▸ **Work required**
All lines from the entries below that contain the string "computer" should be copied out.

Working data START

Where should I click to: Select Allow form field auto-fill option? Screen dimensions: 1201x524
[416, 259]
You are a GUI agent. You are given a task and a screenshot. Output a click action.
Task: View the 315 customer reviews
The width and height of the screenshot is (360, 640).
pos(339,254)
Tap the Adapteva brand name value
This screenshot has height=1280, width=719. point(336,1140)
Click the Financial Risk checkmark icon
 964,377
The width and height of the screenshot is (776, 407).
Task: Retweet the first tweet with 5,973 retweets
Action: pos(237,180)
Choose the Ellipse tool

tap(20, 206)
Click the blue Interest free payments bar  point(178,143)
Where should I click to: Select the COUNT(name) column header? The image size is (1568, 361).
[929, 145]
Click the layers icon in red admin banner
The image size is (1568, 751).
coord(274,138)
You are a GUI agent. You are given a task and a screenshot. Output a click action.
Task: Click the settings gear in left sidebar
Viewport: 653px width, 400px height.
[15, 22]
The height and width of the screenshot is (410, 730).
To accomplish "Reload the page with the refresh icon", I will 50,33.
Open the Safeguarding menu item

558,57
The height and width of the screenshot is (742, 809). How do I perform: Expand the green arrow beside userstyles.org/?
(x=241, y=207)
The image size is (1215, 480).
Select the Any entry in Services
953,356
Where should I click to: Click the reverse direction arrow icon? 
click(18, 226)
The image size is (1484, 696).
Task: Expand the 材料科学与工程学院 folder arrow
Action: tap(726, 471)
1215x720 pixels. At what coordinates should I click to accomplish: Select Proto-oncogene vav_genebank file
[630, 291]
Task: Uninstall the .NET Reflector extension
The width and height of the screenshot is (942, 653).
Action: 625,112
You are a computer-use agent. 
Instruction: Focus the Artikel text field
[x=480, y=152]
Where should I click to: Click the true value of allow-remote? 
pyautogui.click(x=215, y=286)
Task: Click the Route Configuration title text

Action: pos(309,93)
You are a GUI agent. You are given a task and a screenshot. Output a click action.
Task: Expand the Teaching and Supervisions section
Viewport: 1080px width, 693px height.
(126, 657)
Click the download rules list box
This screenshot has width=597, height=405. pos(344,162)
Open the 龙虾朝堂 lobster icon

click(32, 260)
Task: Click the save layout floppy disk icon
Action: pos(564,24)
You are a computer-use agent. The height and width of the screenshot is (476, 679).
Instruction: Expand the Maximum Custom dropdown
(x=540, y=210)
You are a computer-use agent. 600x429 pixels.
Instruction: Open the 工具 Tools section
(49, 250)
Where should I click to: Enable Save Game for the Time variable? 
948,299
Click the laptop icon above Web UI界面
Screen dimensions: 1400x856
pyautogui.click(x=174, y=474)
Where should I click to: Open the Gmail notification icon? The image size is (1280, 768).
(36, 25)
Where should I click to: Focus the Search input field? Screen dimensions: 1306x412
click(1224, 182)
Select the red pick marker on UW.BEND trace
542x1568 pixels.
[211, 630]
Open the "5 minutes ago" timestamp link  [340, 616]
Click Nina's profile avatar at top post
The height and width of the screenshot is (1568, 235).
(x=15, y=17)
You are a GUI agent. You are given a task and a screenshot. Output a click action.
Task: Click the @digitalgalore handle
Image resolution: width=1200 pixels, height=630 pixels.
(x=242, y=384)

Working data END

▸ **Completed task**
You are a computer-use agent. 
You are a computer-use agent. The height and width of the screenshot is (476, 679).
You are a computer-use agent. 600x429 pixels.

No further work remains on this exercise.